Carlos Miroto tem 70 anos, 56 dos quais a viver em Moçambique. O ciclone destruiu-lhe o negócio que tinha. Este domingo, regressa a Portugal, em princípio, só para fazer exames médicos.
“Tenho de ir ver da minha saúde, porque tenho problemas graves cardíacos, mas tenho de voltar mesmo, porque a minha vida está aqui”, diz à Renascença.
Em Portugal já não tem nada. A casa que tinha em Santa Comba Dão ardeu nos grandes incêndios de 2017. “Foi tudo com as chamas. E quando lá cheguei à procura de algum apoio disseram-me 'não, não, o senhor não é residente aqui'”, conta.
“Ardeu-me a casa dos meus falecidos pais, ardeu tudo quanto era eucaliptais, pinhais, tudo, desapareceu tudo”, lembra.
Agora veio o ciclone Idai que lhe destruiu a serração. “Só vem uma desgraça a confirmar a outra. Nestes 50 e tal anos em que ando aqui a trabalhar, nunca me vi tão desesperado, tão abandonado como estou neste momento”, admite.
Resignado, Carlos Miroto diz que “temos de aceitar aquilo que a vida nos reserva” e garante: “estou pronto para aguentar ainda mais outra desgraça que venha”.
“Vamos ver o que vem de bom agora a seguir para nos compensar um pouco”, acrescenta.
Do grupo de sete portugueses que neste domingo regressa a Portugal faz também parte Carlos Trindade. À Renascença conta que ficou sem nada.
"Fui assaltado, roubaram-me tudo, não tenho dinheiro, não tenho nada e sofro de diabetes. Tenho de me ir embora, tenho de restabelecer a minha vida em Portugal e depois logo se vê", afirma. Mas espera regressar daqui a seis meses, depois de tratar da saúde.
O grupo de portugueses que regressa a Portugal é constituído por cinco homens, uma mulher e um jovem de 15 anos, segundo o secretário de Estado das Comunidades, José Luís Carneiro. Na sua maioria, pessoas com problemas de saúde ou que perderam todos os bens durante o ciclone.
Numa reunião com a comunidade portuguesa, José Luís Carneiro adiantou que, dos 93 portugueses que estavam por contactar na sequência do ciclone, 12 ainda não foram contactados. E especificou um português de Buzi, das zonas mais afetadas: José Arsénio da Fonseca.

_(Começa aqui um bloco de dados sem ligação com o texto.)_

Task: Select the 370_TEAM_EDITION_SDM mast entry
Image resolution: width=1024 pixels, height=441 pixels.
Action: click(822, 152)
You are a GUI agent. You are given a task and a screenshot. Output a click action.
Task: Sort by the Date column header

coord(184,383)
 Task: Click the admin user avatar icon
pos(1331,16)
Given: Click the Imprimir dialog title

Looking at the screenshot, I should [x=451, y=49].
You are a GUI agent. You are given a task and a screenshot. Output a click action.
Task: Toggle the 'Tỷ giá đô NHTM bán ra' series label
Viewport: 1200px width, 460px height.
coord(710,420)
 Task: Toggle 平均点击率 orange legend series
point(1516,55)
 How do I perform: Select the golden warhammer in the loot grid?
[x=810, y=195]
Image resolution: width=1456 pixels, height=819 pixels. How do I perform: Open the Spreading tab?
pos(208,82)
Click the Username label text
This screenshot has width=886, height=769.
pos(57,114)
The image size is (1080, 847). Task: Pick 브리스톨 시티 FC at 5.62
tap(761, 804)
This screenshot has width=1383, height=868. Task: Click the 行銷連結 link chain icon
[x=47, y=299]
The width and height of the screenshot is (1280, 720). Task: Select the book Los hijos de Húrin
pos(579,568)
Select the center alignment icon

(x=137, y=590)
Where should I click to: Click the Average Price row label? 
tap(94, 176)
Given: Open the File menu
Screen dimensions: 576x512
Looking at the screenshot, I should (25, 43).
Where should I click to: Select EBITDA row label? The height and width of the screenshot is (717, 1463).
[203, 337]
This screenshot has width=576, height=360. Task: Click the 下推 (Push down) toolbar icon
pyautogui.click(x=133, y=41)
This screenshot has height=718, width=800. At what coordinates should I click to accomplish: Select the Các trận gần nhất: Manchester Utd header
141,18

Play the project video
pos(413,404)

Em declarações à Renascença, o português Carlos Matos, do Programa Alimentar Mundial (PAM), afirma que “o sistema de alerta de aviso prévio do Governo funcionou, o que pode ter reduzido o número de vítimas desta catástrofe”.
O funcionário humanitário destaca o facto de a Estrada Nacional 6, a mais importante via rodoviária da região, ter sido reaberta, o que permitirá a chegada de bens por via terrestre e a circulação de pessoas.
“As pessoas são importantes, mas os bens é que garantem o funcionamento dos mercados e coisas para as pessoas comprarem, porque as pessoas ainda têm o seu dinheiro. A maior parte das pessoas tem as suas poupanças. Os bancos têm que começar a funcionar, a vida começar a ir ao normal, as pessoas irem aos seus trabalhos e terem coisas para comprar porque, senão, vamos ter que assistir 600 mil pessoas só na beira, portanto a reabertura desta estrada é muito importante”, sublinha Carlos Matos, do Programa Alimentar Mundial (PAM).
O Idai e as cheias que se seguiram provocaram, até agora, 446 mortes. Em centros de acolhimento estão mais de 109.000 pessoas, segundo os últimos dados.
A viagem do aeroporto ao centro da cidade da Beira confirma tudo o que se ouve e vê nas notícias.
As águas subiram, há zonas parcialmente inundadas, muitas árvores arrancadas pela raiz – algumas delas árvores centenárias, com raízes do tamanho de camiões – tombadas à beira das estradas.
Visível é também toda uma mobilização em termos de ajuda internacional para acudir as vítimas. No aeroporto da Beira, estão 22 meios aéreos de vários países, desde helicópteros a aviões de reconhecimento, que este domingo têm estado numa “lufa lufa” desde manhã bem cedo, a percorrer as zonas afetadas pelas cheias.
Não muito longe, há uma zona com 300 quilómetros de perímetro em que nasceu um lago com há várias 'ilhas' – terrenos mais elevados onde ainda há muitas pessoas a precisar de ajuda, não só alimentar como médica.
Mas muitas destas pessoas, apesar da situação a que se sujeitam neste momento, a não pretendem sair dali. É ali que têm ali os seus bens, as suas casas. Por isso, querem é ter ajuda, que vai chegando aos poucos.